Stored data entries
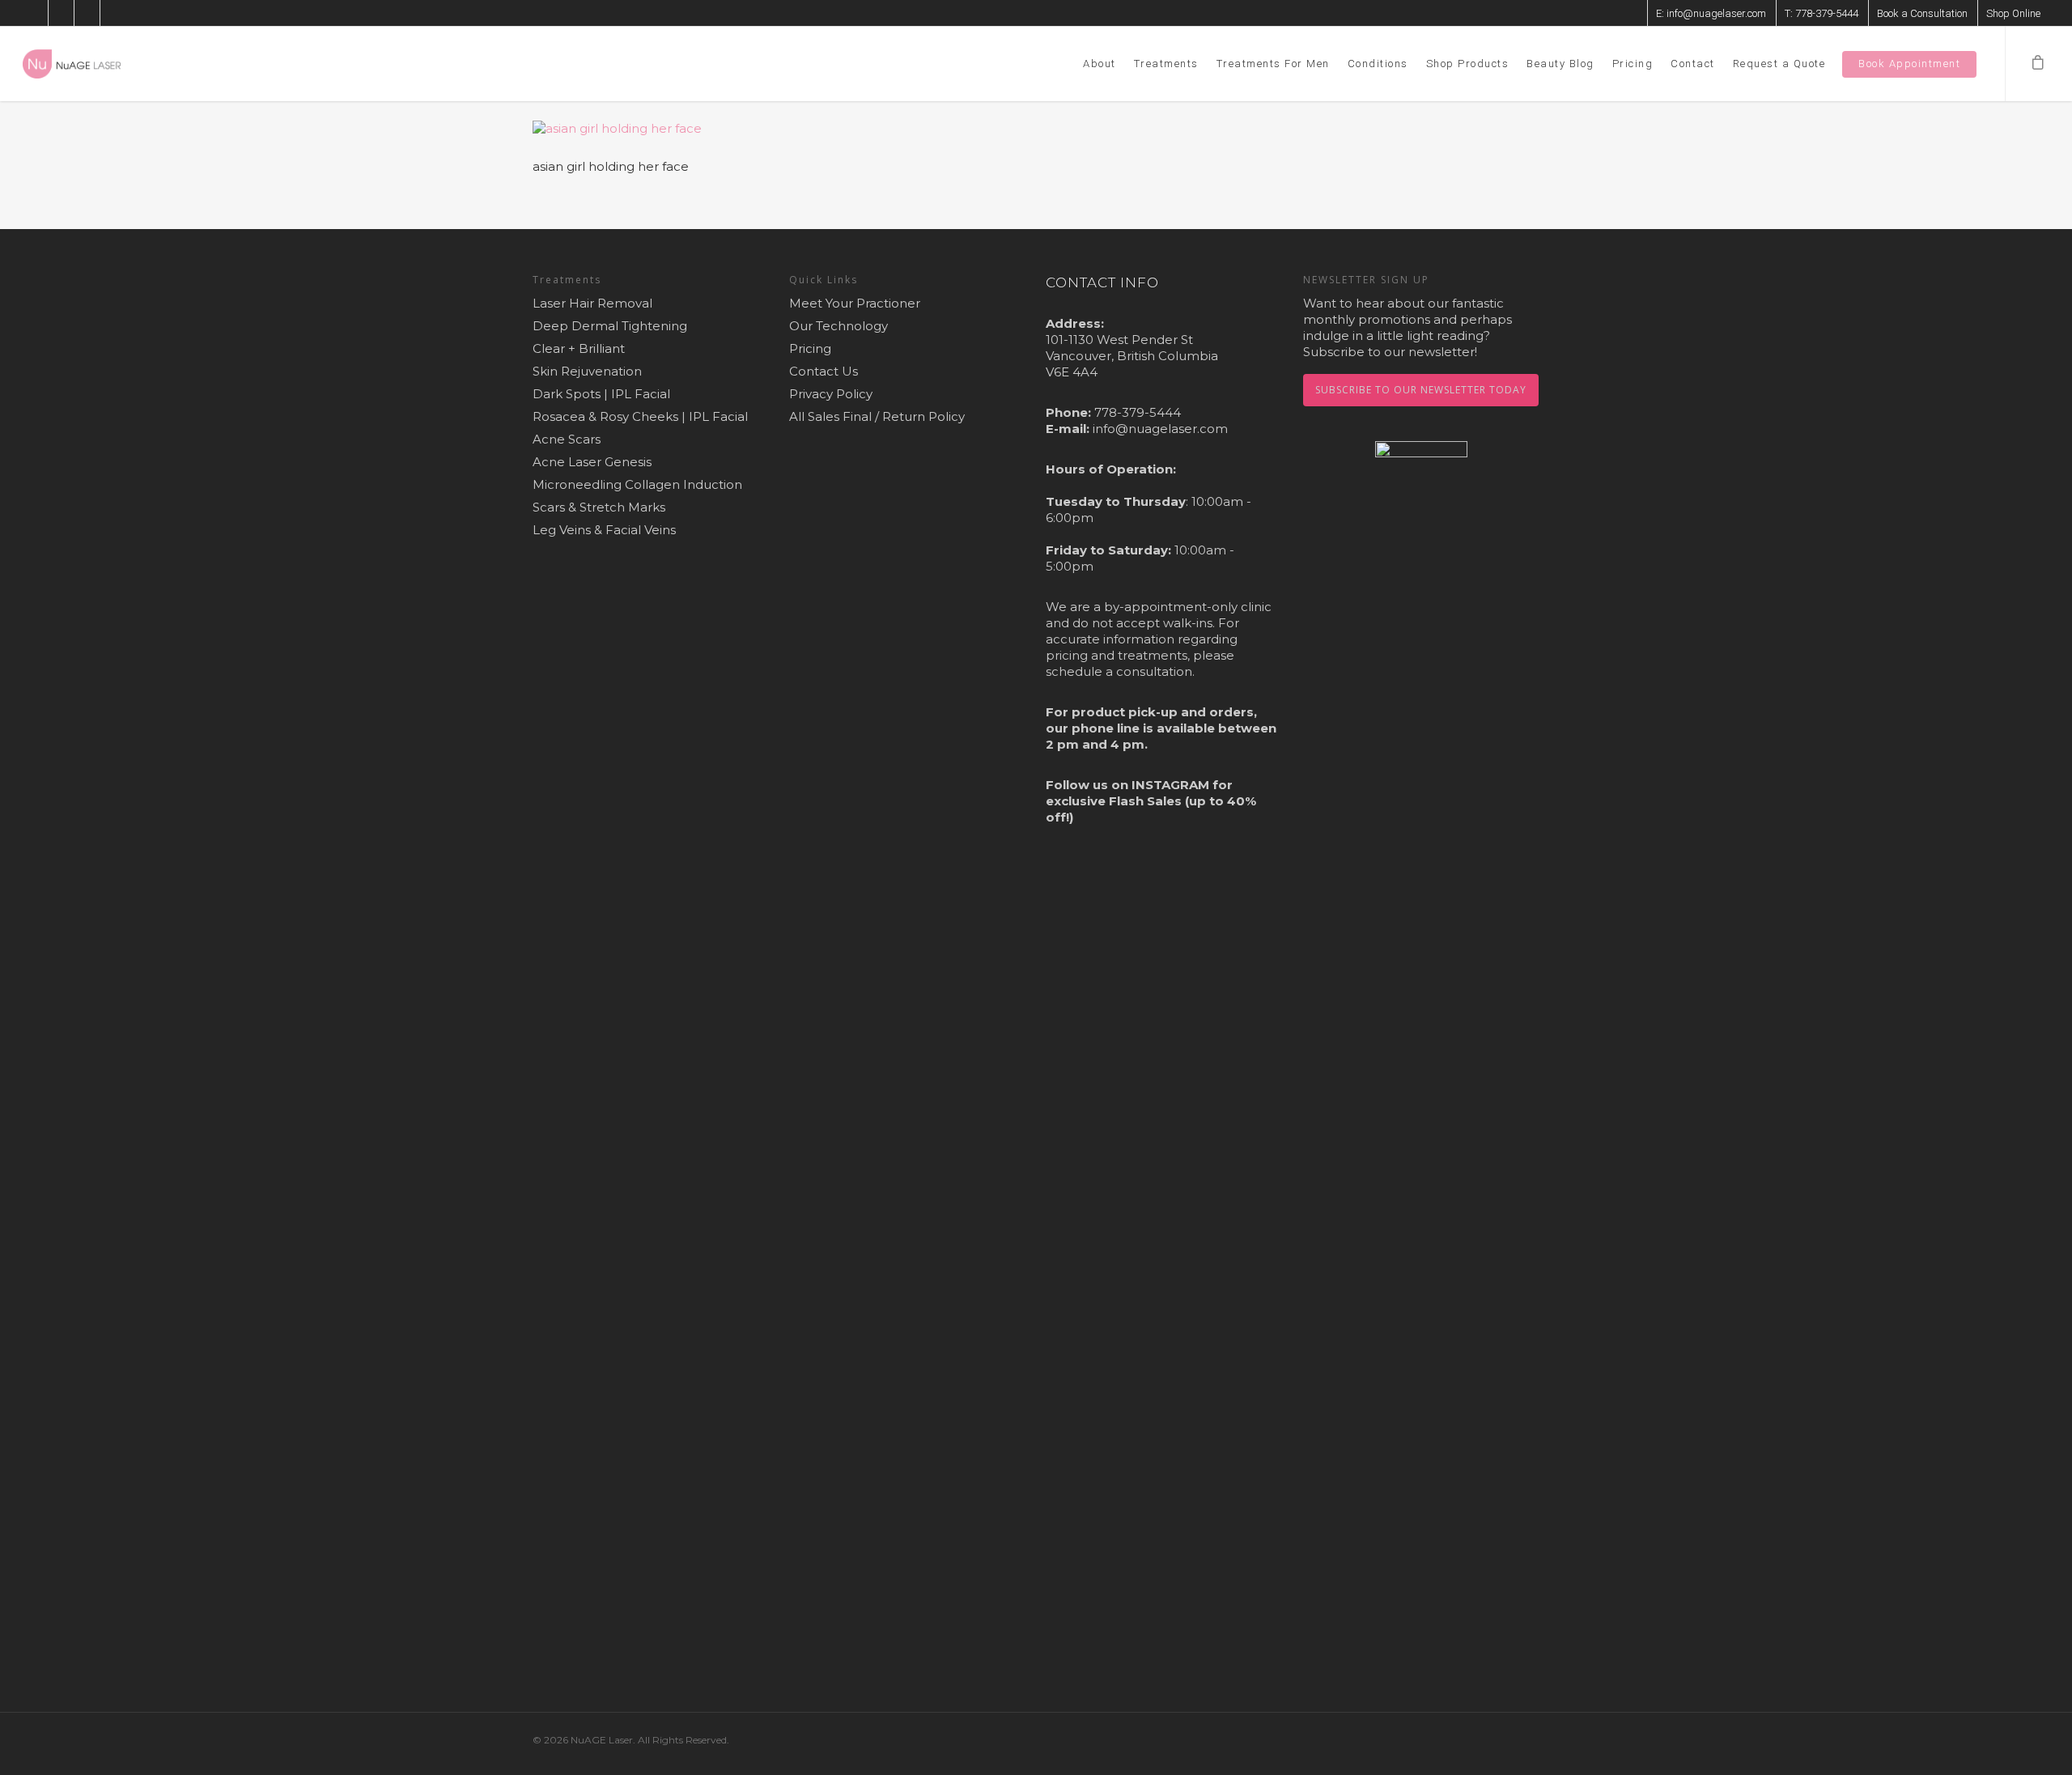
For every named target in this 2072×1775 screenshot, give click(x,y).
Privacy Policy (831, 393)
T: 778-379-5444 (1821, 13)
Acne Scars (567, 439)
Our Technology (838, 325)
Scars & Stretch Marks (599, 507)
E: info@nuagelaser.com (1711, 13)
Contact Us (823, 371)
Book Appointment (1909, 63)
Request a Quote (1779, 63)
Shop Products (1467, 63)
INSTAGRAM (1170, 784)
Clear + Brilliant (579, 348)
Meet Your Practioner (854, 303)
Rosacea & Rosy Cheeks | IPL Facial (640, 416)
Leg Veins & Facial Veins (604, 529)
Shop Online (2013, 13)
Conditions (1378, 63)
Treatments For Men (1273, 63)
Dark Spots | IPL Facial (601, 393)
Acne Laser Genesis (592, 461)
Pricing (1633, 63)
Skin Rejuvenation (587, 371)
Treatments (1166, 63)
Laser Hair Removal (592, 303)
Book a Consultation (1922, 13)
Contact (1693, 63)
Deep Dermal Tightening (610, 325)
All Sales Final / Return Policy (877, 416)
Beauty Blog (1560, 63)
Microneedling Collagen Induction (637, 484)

§ **What to work on**
Repeat the preceding records precisely, and leave every picture out of the copy.

§ **Output of the exercise**
For every named target in this 2072×1775 screenshot, give click(x,y).
Privacy Policy (831, 393)
T: 778-379-5444 (1821, 13)
Acne Scars (567, 439)
Our Technology (838, 325)
Scars & Stretch Marks (599, 507)
E: info@nuagelaser.com (1711, 13)
Contact Us (823, 371)
Book Appointment (1909, 63)
Request a Quote (1779, 63)
Shop Products (1467, 63)
INSTAGRAM (1170, 784)
Clear + Brilliant (579, 348)
Meet Your Practioner (854, 303)
Rosacea & Rosy Cheeks | IPL Facial (640, 416)
Leg Veins & Facial Veins (604, 529)
Shop Online (2013, 13)
Conditions (1378, 63)
Treatments For Men (1273, 63)
Dark Spots | IPL Facial (601, 393)
Acne Laser Genesis (592, 461)
Pricing (1633, 63)
Skin Rejuvenation (587, 371)
Treatments (1166, 63)
Laser Hair Removal (592, 303)
Book a Consultation (1922, 13)
Contact (1693, 63)
Deep Dermal Tightening (610, 325)
All Sales Final / Return Policy (877, 416)
Beauty Blog (1560, 63)
Microneedling Collagen Induction (637, 484)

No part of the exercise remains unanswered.